[Stored items]
────────

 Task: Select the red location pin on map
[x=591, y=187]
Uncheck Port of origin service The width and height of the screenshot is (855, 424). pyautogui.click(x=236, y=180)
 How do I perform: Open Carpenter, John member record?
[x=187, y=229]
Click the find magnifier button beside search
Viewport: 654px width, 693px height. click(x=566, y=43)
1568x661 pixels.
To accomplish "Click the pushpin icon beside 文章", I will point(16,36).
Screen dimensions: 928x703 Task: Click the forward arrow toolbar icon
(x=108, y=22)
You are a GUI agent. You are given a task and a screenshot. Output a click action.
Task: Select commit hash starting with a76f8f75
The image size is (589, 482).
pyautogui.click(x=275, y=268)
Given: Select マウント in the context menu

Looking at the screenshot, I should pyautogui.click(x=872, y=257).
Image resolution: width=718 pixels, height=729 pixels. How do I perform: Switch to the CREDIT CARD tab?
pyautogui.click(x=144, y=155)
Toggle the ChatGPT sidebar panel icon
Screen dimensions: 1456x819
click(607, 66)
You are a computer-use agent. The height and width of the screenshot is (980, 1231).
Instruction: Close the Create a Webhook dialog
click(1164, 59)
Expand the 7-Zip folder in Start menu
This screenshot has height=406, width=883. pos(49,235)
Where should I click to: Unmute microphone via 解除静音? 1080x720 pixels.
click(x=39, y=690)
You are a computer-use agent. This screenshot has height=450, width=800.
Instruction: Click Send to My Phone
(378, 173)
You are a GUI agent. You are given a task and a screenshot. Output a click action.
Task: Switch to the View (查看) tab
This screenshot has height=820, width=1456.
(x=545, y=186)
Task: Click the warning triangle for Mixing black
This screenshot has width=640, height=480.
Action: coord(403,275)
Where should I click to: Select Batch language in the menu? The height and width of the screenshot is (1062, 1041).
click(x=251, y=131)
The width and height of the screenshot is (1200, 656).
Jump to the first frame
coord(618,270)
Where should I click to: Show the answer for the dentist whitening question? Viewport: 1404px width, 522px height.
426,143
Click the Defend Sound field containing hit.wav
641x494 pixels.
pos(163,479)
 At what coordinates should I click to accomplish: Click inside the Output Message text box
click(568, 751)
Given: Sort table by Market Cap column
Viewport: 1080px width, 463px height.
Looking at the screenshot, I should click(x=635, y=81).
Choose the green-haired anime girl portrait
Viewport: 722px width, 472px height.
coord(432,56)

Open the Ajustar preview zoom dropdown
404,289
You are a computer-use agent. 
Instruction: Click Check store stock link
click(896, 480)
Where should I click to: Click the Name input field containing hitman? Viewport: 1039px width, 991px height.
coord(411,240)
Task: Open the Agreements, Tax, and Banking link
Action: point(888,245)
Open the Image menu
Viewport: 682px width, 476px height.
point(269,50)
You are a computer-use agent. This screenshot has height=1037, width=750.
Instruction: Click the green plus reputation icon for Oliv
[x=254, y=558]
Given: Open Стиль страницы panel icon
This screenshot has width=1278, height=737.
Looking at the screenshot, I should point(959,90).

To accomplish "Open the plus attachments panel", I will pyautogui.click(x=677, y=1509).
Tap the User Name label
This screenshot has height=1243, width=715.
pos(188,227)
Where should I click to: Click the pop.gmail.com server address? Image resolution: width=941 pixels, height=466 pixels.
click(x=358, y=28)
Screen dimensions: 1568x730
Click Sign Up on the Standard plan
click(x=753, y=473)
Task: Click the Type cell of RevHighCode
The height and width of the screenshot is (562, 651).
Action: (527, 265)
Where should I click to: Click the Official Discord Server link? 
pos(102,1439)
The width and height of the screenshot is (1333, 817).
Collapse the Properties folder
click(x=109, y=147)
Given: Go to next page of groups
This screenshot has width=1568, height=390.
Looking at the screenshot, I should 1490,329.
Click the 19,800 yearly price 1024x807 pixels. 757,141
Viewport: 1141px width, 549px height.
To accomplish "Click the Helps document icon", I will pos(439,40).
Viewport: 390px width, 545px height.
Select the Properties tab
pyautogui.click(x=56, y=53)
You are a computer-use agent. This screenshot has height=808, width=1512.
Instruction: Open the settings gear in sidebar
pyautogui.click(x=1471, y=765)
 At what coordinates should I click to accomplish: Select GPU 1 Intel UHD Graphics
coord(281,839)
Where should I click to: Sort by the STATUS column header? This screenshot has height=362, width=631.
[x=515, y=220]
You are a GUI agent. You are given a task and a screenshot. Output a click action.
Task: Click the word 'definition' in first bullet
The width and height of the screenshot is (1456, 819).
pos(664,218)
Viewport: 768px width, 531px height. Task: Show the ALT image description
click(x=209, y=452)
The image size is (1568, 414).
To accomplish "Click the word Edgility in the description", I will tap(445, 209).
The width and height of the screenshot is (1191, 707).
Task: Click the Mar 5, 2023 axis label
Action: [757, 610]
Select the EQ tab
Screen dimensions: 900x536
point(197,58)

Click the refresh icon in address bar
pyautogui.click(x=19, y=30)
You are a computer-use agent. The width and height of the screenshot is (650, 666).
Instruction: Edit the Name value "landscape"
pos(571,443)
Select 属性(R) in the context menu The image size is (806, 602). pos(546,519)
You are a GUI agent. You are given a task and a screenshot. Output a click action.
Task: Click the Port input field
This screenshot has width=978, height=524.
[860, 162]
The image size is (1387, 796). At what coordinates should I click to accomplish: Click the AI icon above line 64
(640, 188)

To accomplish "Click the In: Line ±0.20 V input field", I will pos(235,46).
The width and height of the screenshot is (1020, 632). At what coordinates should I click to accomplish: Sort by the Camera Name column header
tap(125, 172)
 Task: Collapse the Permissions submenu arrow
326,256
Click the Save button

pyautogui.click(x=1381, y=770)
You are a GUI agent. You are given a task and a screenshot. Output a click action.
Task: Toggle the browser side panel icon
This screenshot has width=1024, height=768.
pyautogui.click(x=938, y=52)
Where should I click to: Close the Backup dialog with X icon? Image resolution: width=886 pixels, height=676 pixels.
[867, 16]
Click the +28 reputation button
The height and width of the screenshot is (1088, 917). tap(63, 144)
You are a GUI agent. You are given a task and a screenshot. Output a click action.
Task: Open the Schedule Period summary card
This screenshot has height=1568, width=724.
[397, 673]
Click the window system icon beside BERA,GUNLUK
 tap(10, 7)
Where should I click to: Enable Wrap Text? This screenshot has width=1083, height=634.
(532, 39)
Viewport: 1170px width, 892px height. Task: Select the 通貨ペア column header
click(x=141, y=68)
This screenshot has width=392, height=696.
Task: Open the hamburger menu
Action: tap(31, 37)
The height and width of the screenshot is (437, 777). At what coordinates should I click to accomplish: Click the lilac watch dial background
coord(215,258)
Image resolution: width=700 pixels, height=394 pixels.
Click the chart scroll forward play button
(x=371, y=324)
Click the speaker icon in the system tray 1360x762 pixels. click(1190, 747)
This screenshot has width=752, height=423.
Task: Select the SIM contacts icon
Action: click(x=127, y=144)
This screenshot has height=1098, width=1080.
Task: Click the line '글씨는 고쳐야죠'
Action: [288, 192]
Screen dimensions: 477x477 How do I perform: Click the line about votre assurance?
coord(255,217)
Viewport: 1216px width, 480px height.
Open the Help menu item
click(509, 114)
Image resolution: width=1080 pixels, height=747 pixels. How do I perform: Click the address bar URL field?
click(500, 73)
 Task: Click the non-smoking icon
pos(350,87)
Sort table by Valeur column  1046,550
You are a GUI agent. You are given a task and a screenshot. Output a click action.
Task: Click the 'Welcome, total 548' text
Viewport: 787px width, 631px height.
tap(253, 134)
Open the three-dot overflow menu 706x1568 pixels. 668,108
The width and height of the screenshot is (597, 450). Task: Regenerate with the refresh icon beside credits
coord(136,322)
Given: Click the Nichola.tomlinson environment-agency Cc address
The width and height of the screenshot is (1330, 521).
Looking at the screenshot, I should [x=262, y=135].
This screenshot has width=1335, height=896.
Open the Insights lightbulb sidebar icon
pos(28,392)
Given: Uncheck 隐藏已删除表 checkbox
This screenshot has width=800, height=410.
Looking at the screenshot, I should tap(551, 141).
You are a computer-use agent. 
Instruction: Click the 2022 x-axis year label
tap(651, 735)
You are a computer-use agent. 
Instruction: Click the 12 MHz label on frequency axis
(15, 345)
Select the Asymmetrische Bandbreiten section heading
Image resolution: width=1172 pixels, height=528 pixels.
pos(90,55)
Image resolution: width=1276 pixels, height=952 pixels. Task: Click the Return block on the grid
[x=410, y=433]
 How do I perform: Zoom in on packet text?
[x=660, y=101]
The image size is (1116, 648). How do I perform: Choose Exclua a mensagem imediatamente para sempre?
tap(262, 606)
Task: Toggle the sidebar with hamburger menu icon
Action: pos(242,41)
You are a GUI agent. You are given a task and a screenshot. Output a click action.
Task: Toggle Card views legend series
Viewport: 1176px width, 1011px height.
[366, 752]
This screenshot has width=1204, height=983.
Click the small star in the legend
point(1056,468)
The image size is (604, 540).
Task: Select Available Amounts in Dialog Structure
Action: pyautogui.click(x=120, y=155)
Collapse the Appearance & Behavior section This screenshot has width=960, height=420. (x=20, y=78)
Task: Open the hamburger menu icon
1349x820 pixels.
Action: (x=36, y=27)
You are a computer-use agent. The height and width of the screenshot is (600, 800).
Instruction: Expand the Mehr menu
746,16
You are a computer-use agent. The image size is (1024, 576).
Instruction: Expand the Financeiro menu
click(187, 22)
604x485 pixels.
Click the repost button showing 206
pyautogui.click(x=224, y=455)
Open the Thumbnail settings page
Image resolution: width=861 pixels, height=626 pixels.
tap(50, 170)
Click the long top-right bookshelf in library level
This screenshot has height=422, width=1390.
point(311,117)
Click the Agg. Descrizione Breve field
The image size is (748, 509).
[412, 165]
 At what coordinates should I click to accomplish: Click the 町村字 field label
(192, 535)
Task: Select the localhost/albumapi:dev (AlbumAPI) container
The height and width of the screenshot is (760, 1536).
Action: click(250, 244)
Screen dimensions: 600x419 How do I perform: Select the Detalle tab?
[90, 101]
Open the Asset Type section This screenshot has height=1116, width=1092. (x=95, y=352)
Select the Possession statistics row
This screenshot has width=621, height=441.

────────

Every line above that contains the word "computer" should be reported.

You are a computer-use agent. The height and width of the screenshot is (980, 1231).
You are a computer-use agent. This screenshot has height=450, width=800.
You are a computer-use agent. 
You are a computer-use agent. This screenshot has height=1037, width=750.
You are a computer-use agent. This screenshot has height=808, width=1512.
You are a computer-use agent. The width and height of the screenshot is (650, 666).
You are a computer-use agent. 
You are a computer-use agent. 
You are a computer-use agent. The height and width of the screenshot is (600, 800).
You are a computer-use agent. The image size is (1024, 576).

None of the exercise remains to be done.